■ Exercise aim:
Below are some records; copy them word for word and drop the pictures.

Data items
━━━━━━

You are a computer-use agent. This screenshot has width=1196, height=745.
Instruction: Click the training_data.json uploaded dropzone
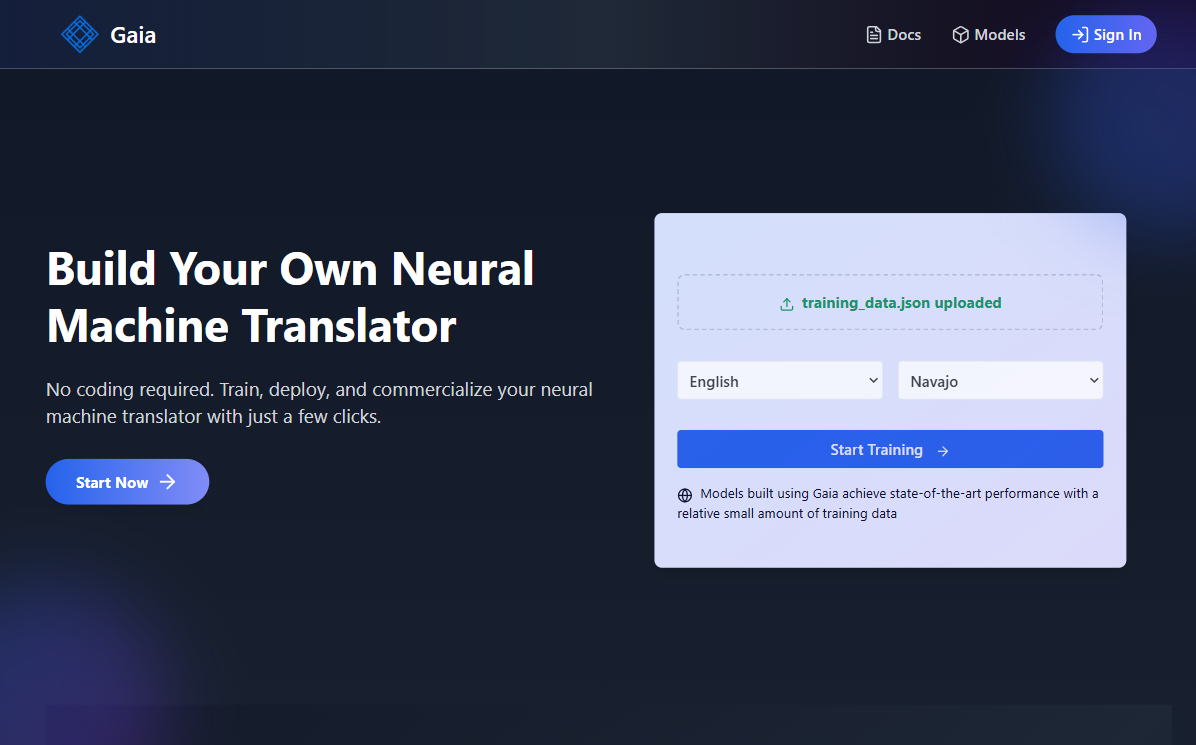889,303
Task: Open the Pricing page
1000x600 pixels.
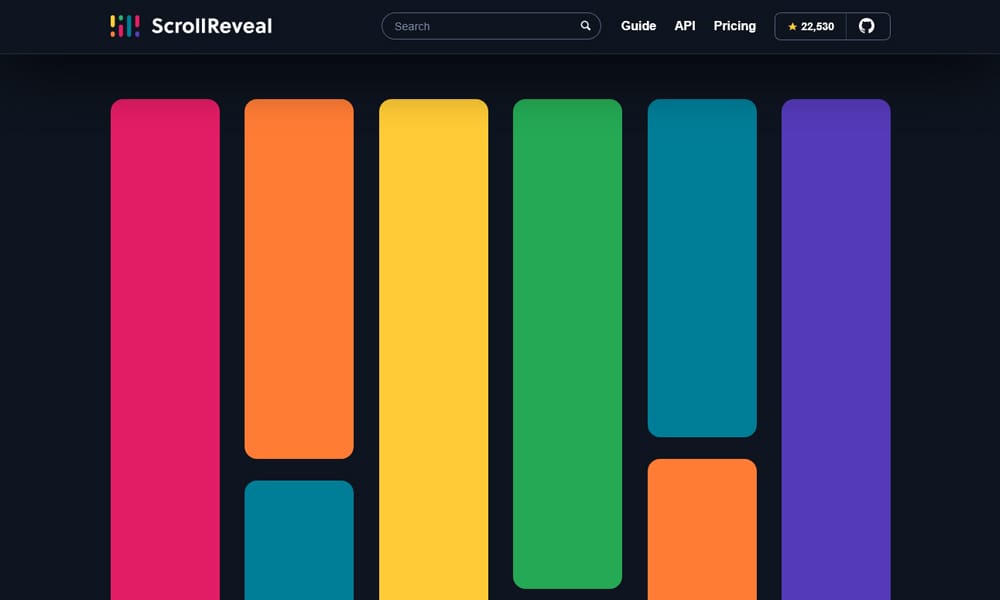Action: click(x=734, y=26)
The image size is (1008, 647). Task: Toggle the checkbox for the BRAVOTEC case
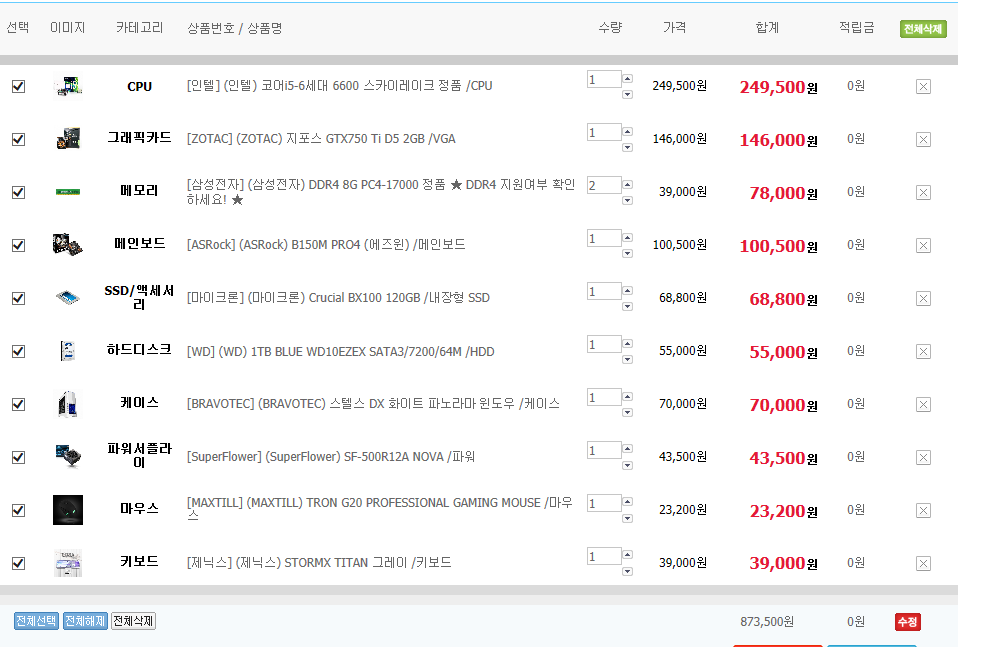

━━━━━━

■ Solution for this exercise:
You are a computer-use agent. This screenshot has width=1196, height=745.
Instruction: Click the training_data.json uploaded dropzone
889,303
Task: Open the Pricing page
1000x600 pixels.
Action: click(x=734, y=26)
The image size is (1008, 647). Task: Toggle the checkbox for the BRAVOTEC case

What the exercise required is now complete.